*DIRECTION*
Collect every line of the material below that contains the string "accomplish", copying each one in full. Case counts when matching.

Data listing

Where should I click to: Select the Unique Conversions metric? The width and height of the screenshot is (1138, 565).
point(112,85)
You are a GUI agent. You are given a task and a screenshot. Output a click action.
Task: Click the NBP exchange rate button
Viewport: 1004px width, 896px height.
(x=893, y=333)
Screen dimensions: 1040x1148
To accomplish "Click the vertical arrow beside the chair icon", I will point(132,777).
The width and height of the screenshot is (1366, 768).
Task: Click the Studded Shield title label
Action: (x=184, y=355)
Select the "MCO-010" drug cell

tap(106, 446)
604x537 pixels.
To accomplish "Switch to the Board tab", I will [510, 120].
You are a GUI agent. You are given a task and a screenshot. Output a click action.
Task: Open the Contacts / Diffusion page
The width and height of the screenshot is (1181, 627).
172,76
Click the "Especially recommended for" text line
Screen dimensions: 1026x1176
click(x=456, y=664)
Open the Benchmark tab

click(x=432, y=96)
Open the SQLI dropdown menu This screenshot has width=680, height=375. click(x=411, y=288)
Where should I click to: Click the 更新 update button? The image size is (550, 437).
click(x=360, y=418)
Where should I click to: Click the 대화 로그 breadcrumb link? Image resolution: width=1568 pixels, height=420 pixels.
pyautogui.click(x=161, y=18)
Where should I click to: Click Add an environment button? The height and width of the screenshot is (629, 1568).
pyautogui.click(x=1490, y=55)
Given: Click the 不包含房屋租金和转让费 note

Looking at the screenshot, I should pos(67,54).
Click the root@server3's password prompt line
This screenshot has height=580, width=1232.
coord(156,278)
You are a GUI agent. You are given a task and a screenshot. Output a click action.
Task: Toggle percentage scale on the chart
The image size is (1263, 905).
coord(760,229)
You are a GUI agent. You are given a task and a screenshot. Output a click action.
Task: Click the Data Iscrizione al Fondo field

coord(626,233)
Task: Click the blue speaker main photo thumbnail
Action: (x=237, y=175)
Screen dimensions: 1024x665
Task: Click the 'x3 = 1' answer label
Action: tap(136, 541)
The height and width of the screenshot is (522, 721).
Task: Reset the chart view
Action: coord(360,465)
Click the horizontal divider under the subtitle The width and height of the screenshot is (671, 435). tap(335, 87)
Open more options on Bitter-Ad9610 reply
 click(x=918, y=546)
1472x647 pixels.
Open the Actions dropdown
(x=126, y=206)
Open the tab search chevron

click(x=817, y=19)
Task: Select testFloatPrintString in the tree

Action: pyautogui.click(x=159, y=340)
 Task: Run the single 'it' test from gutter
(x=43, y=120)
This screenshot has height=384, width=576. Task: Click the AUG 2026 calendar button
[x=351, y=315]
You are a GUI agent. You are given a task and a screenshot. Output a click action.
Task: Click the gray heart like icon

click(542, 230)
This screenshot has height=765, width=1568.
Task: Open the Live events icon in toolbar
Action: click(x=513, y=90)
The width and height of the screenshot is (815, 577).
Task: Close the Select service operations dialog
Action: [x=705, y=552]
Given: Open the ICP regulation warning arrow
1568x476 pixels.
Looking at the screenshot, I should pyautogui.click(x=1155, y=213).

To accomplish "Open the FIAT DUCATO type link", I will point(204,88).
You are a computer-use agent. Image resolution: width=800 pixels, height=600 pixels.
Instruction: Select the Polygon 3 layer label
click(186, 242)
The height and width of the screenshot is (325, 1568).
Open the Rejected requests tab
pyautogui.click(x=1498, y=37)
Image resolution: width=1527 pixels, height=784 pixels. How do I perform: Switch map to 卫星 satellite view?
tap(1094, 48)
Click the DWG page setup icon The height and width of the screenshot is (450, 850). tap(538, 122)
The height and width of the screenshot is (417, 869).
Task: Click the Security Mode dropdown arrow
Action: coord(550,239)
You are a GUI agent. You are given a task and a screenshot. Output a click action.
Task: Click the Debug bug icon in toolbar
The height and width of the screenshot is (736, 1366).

*SOLUTION*
To accomplish "Click the vertical arrow beside the chair icon", I will point(132,777).
To accomplish "Switch to the Board tab", I will [510, 120].
To accomplish "Open the FIAT DUCATO type link", I will point(204,88).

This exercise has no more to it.